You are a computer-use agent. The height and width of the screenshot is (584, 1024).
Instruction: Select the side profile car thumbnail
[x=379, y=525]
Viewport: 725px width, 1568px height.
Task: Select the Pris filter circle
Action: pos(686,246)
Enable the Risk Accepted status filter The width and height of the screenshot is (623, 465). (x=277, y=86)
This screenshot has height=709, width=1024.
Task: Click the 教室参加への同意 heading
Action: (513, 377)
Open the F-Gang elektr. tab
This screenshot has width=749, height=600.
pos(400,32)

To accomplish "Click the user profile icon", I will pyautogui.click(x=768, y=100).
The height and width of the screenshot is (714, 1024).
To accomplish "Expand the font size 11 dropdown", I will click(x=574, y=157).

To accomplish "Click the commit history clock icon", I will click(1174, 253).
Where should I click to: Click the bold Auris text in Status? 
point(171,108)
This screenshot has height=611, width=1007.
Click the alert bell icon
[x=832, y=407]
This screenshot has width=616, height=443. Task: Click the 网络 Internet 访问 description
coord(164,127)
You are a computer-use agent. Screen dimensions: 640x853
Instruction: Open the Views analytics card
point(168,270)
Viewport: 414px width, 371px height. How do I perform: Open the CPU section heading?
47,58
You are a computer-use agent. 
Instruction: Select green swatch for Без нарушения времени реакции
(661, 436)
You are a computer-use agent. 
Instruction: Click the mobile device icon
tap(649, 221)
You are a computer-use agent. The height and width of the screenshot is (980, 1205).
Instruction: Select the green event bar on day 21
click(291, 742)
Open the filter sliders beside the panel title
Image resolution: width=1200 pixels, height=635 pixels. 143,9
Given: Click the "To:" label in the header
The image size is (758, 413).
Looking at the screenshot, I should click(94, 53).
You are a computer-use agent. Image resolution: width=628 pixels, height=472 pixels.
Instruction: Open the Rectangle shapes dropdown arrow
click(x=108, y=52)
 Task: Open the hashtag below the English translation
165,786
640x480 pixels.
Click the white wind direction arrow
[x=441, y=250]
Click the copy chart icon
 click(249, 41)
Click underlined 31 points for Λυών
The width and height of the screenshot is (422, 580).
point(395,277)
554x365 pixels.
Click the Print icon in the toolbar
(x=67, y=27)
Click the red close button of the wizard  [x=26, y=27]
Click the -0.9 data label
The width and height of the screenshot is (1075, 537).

◆ What you have to do
Each record must appear again, word for word.

◆ Written answer
You are a computer-use agent. The height and width of the screenshot is (584, 1024).
Instruction: Select the side profile car thumbnail
[x=379, y=525]
Viewport: 725px width, 1568px height.
Task: Select the Pris filter circle
Action: pos(686,246)
Enable the Risk Accepted status filter The width and height of the screenshot is (623, 465). (x=277, y=86)
This screenshot has height=709, width=1024.
Task: Click the 教室参加への同意 heading
Action: (513, 377)
Open the F-Gang elektr. tab
This screenshot has width=749, height=600.
pos(400,32)

To accomplish "Click the user profile icon", I will pyautogui.click(x=768, y=100).
The height and width of the screenshot is (714, 1024).
To accomplish "Expand the font size 11 dropdown", I will click(x=574, y=157).

To accomplish "Click the commit history clock icon", I will click(1174, 253).
Where should I click to: Click the bold Auris text in Status? 
point(171,108)
This screenshot has height=611, width=1007.
Click the alert bell icon
[x=832, y=407]
This screenshot has width=616, height=443. Task: Click the 网络 Internet 访问 description
coord(164,127)
You are a computer-use agent. Screen dimensions: 640x853
Instruction: Open the Views analytics card
point(168,270)
Viewport: 414px width, 371px height. How do I perform: Open the CPU section heading?
47,58
You are a computer-use agent. 
Instruction: Select green swatch for Без нарушения времени реакции
(661, 436)
You are a computer-use agent. 
Instruction: Click the mobile device icon
tap(649, 221)
You are a computer-use agent. The height and width of the screenshot is (980, 1205).
Instruction: Select the green event bar on day 21
click(291, 742)
Open the filter sliders beside the panel title
Image resolution: width=1200 pixels, height=635 pixels. 143,9
Given: Click the "To:" label in the header
The image size is (758, 413).
Looking at the screenshot, I should click(94, 53).
You are a computer-use agent. Image resolution: width=628 pixels, height=472 pixels.
Instruction: Open the Rectangle shapes dropdown arrow
click(x=108, y=52)
 Task: Open the hashtag below the English translation
165,786
640x480 pixels.
Click the white wind direction arrow
[x=441, y=250]
Click the copy chart icon
 click(249, 41)
Click underlined 31 points for Λυών
The width and height of the screenshot is (422, 580).
point(395,277)
554x365 pixels.
Click the Print icon in the toolbar
(x=67, y=27)
Click the red close button of the wizard  [x=26, y=27]
Click the -0.9 data label
The width and height of the screenshot is (1075, 537).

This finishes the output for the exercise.